Macarsca
“After another trip through the polders and marshes, which added nothing to my previous stock of knowledge, I embarked in a large stout boat for Macarsca, a town on the mainland, midway between the Narenta and Spalato, in company with an eel speculator returning to Sebenico. […]. As night came on, rain soon began to fall, and scirocco; and my patience was well worn out, when, doubling the last point, I saw the lights of Macarsca gleaming through the windows, and soon landed on the beach. My friends knowing that there was no proper inn at the place, I had a letter to Signor I., a Dalmatian man of letters, and I entered his house (pp. 221-223).

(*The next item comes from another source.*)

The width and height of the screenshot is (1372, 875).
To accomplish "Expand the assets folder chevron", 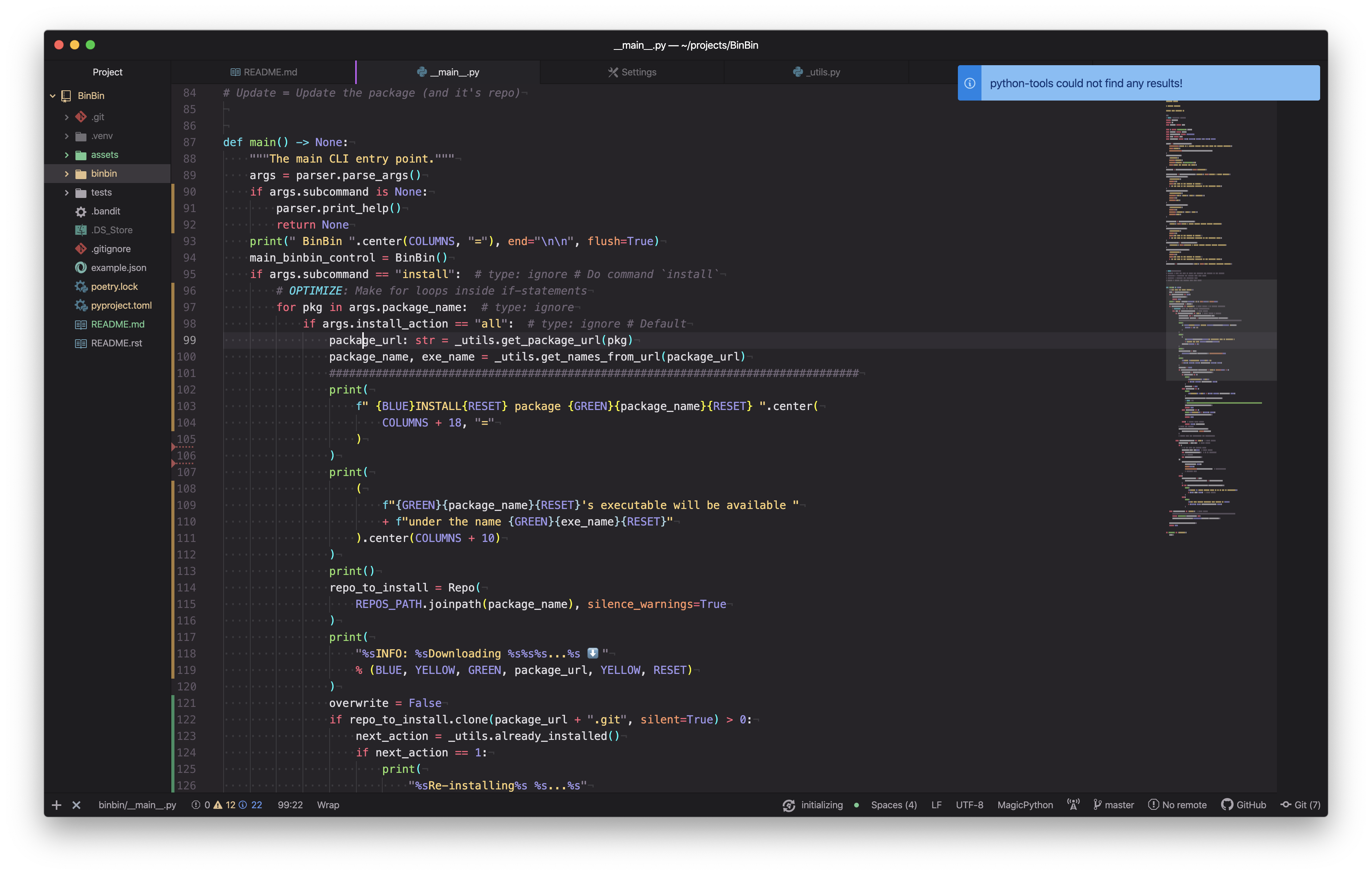I will point(67,155).
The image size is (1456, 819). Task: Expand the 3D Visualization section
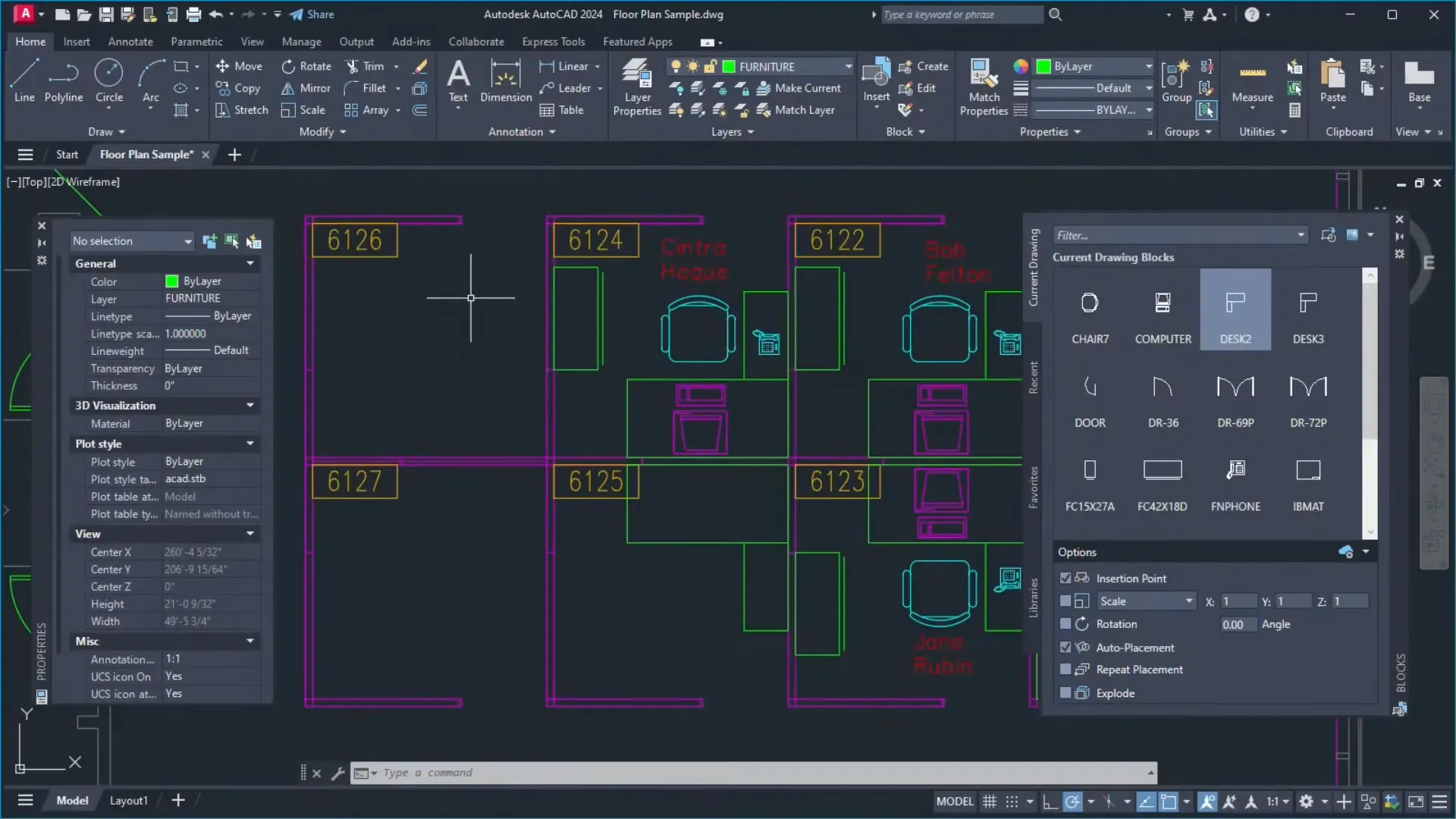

Who ever heard of Macarsca? I confess I never did before coming to Dalmatia, and a prettier situation can scarce be imagined. The town lies in the fashion of a crescent facing the sea. A marine parade, having the regularity of an English sea-bathing place, but without the monotony of one house resembling another, like Birmingham buttons out of the same mould. All the houses are of the cream-coloured freestone, many of them polished smooth, and several with elaborately cut balconies, having quite a town air. Macarsca had been up to 1814 a place of considerable wealth and trade, in consequence of the caravans that came down from Turkey; but the great plague of that year, and the subsequent interruption of the caravans, had place to return to a mere agricultural and fishing subsistence. Behind the town are pretty enclosed gardens, sloping gently upwards, with here and there a plot of grass, on which may be seen a white goat with tinkling bells. Behind the gardens is an extensive wood of olives, as thick as such a wood can grow in the steep concave slopes of the basin that half encircles the bay, beyond which the rocks rise up quite perpendicularly, until the brow of their crests shews a pure white mass of thick snow: but Macarsca pays for its picturesque position in summer, by the intensest heat on the coast (pp. 225-226)”.